Location
- Apalit, Pampanga Philippines
- Coordinates: 14°57′06″N 120°45′49″E﻿ / ﻿14.95179°N 120.76365°E

Information
- Established: 1985
- School code: 300417 401105 (BEIS School ID)

= Saint Vincent's Academy of Apalit Pampanga =

Private school in Pampanga, Philippines

Saint Vincent's Academy of Apalit, Pampanga, Inc. is a non-sectarian private K-12 school in Apalit, Pampanga, Philippines. It was founded in 1985 through the efforts of the late Ms. Magdalene E. Lugue, and was formerly known as Saint Vincent's Child Study Center.

==Location==
St. Vincent's Academy of Apalit is located in a semi-urban area surrounded by fruit-bearing trees that provide shade to pupils. It is attended in the border of San Vicente and San Juan (Poblacion). From the east, it is half a kilometer away from the municipal hall and puericulture center, and the Apalit Public Market lies to the west. The school is accessible via the Apalit Municipal road from the MacArthur Highway and the Apalit Poblacion. The institution is well known locally in Apalit and its surrounding municipalities in the provinces of Pampanga and Bulacan.

==History==

The school was founded in 1985 by Ms. Magdalene E. Lugue, and was formerly known as Saint Vincent's Child Study Center. The school started with 18 pupils in pre-elementary education under the advisorship of Mrs. Melania Mendoza-Quiroz. In 2001, the elementary course struggled to house the growing population until more classrooms were put up.

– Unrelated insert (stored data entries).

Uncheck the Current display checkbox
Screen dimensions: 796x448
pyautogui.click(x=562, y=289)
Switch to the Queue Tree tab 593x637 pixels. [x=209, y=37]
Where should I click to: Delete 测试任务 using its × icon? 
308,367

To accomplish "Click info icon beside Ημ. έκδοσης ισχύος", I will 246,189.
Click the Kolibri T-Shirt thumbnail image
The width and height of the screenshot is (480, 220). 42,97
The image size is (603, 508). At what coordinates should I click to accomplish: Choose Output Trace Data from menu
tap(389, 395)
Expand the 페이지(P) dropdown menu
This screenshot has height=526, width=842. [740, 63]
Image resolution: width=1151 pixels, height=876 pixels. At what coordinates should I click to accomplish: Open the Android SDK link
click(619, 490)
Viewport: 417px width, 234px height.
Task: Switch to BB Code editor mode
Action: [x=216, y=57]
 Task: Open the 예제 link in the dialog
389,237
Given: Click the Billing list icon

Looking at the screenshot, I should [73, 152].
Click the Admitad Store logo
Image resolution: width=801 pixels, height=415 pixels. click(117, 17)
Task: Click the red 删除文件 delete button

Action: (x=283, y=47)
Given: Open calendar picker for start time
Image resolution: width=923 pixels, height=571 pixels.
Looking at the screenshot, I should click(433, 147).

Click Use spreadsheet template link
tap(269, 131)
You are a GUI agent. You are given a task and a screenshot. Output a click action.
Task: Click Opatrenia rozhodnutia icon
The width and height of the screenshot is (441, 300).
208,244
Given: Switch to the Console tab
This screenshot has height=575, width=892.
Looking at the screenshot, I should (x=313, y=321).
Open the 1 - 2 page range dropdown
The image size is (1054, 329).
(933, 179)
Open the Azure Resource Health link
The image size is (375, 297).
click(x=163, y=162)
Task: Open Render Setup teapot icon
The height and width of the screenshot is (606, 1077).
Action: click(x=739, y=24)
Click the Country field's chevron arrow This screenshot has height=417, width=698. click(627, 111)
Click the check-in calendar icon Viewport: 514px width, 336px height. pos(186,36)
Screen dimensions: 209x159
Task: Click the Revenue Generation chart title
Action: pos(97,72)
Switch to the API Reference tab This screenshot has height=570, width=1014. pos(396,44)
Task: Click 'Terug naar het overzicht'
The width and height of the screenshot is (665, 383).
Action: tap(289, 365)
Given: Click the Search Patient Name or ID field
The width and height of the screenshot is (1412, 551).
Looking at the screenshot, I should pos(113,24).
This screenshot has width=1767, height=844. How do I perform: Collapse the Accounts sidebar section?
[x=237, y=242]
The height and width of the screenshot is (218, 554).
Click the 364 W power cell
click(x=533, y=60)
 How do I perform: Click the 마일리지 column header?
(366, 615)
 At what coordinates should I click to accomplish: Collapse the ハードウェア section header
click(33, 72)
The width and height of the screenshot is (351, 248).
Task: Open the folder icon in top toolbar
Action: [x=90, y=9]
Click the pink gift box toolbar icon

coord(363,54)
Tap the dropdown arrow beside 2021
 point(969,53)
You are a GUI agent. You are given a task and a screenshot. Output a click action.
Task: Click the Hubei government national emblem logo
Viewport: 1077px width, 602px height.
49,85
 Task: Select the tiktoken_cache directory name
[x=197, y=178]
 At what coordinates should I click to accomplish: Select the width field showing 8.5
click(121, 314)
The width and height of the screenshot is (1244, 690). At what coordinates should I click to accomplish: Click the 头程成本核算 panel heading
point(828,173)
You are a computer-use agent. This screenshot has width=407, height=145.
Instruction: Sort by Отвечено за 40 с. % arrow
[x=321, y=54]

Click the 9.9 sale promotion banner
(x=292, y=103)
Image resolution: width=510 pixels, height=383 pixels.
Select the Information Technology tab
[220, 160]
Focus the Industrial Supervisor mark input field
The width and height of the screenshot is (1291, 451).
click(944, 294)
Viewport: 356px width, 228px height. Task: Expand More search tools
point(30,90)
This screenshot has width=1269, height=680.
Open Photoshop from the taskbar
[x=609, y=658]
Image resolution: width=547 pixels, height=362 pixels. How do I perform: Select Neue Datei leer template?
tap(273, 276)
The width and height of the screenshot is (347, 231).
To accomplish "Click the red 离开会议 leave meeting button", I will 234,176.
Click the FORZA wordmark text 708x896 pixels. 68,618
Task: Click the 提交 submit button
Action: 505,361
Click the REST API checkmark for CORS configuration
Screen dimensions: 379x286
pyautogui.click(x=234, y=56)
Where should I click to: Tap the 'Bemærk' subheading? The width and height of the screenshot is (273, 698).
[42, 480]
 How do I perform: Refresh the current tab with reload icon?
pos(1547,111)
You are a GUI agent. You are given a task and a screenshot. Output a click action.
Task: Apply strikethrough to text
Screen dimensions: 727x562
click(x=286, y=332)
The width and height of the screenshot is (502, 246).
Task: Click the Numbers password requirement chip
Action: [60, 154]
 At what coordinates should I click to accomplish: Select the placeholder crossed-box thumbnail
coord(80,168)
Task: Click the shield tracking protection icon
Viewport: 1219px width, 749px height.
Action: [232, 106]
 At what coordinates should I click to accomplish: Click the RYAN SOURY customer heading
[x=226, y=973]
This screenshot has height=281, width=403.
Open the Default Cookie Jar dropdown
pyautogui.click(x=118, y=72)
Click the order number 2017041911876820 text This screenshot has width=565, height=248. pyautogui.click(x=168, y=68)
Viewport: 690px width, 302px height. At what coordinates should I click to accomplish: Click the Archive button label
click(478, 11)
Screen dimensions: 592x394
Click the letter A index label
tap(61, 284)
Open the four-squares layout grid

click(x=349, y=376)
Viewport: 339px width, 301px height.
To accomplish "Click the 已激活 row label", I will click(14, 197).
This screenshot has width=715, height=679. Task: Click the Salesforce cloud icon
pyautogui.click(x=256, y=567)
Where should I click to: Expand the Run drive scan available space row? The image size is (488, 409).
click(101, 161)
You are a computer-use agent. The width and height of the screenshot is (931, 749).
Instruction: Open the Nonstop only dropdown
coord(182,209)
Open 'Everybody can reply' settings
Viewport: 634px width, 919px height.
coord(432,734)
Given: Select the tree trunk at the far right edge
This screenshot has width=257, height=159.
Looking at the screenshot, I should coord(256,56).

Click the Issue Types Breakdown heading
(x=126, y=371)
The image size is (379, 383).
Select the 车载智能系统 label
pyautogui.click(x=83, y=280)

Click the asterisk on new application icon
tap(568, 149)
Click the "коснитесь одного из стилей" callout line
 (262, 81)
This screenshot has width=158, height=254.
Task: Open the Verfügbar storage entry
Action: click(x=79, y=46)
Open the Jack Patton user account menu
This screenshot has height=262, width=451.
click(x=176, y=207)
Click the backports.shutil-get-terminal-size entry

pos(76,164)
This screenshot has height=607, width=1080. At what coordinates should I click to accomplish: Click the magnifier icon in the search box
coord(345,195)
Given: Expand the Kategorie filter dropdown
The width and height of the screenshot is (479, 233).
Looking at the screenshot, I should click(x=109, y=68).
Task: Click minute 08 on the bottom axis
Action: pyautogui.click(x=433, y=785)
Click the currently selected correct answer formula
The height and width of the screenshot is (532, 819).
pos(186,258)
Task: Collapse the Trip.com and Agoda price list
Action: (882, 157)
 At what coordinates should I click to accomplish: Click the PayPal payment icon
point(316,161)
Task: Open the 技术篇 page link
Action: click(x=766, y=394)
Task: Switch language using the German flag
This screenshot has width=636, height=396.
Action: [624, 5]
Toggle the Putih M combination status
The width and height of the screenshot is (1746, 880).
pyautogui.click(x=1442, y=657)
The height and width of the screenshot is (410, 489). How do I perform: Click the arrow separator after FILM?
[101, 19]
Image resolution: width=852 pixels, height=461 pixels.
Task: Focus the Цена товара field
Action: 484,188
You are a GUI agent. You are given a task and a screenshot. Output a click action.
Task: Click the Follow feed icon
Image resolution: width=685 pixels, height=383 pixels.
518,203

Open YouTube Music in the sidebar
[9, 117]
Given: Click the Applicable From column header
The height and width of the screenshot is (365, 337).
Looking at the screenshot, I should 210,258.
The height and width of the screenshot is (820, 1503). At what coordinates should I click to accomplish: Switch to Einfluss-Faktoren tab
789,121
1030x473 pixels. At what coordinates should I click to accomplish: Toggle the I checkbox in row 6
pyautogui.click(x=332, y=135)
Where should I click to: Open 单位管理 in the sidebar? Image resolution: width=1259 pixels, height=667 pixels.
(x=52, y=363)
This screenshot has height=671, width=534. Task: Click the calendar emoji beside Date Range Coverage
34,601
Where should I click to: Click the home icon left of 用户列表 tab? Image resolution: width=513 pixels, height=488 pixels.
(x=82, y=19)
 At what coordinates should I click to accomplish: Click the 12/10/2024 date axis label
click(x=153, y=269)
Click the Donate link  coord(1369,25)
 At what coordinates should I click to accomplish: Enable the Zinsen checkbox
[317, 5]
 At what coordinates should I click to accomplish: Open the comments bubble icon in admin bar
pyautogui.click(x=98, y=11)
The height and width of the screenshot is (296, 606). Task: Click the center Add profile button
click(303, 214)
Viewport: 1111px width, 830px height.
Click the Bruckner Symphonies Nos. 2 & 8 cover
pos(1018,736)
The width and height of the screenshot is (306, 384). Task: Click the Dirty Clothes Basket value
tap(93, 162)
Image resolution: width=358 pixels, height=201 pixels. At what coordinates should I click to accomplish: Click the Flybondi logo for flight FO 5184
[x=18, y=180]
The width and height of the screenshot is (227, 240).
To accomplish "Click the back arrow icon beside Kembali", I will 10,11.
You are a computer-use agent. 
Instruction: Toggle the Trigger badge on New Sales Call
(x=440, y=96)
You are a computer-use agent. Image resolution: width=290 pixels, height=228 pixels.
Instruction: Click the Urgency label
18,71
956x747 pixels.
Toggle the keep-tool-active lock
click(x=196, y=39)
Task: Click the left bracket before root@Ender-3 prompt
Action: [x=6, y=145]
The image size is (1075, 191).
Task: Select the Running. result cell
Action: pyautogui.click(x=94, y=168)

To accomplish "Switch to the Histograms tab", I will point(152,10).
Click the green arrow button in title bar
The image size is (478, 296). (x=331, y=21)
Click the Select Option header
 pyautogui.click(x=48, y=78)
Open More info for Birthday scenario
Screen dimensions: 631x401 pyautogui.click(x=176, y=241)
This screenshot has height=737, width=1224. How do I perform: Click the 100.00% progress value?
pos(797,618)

The high school department was realized by the late administrator Mrs. Aurora Lugue-Sarmiento, the younger sister of the founder. Mr. Eduardo V. Lugue, one of the faculty members, was promoted as the principal of the high school department.

==Activities==
The school has a high school basketball team. It is registered with the Fund for Assistance to Private Education.